- _Listed records_:
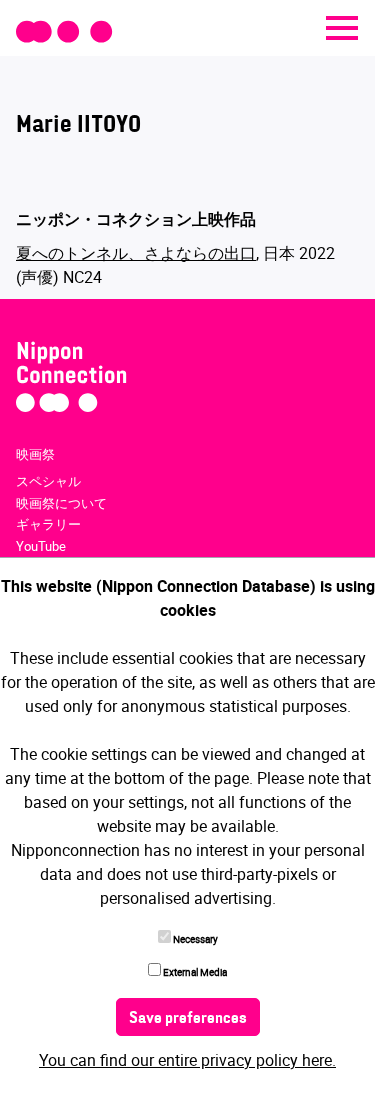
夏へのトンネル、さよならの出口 (136, 253)
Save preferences (188, 1019)
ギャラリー (48, 524)
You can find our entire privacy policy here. (187, 1060)
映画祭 (35, 454)
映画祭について (61, 503)
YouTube (41, 546)
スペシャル (48, 481)
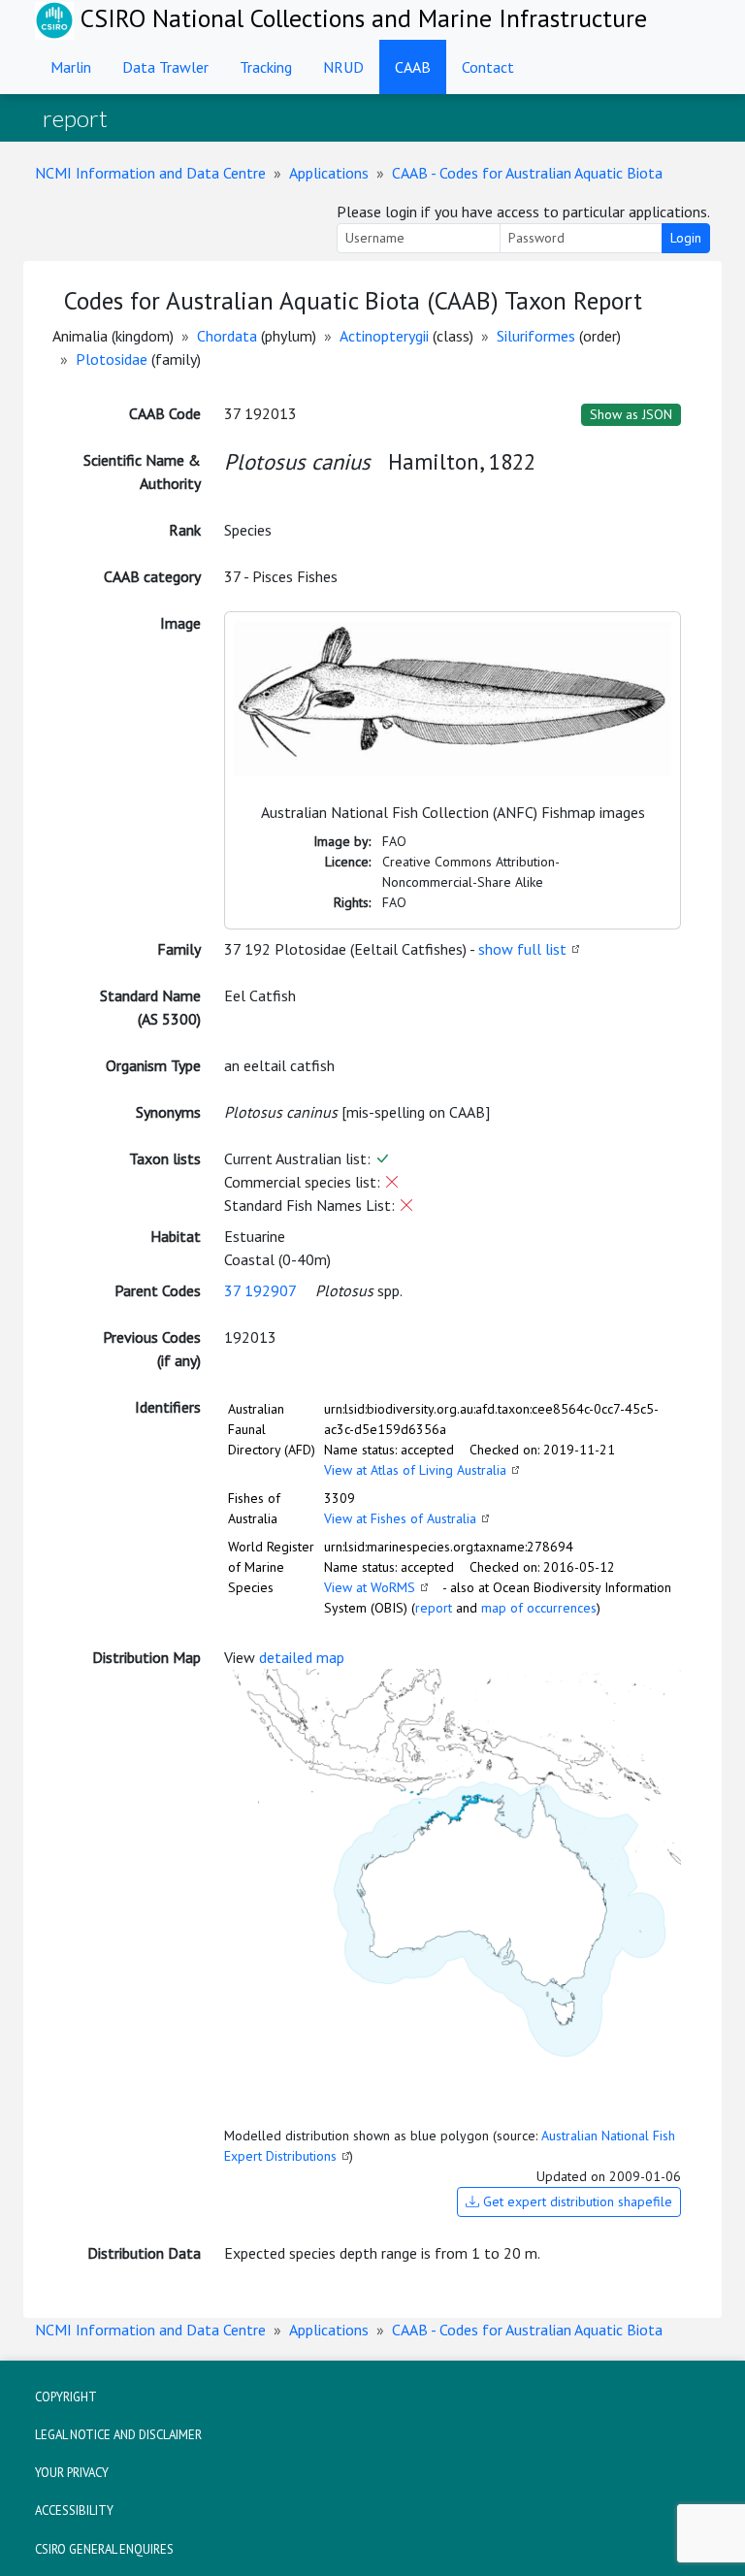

- _Exercise requirements_: Reproduce nothing but the lines running from the line with "You can find" through the end of the records, keeping both end lines and dropping the pictures.

- _Exercise solution_:
You can find our entire privacy policy here. (187, 1060)
映画祭 (35, 454)
映画祭について (61, 503)
YouTube (41, 546)
スペシャル (48, 481)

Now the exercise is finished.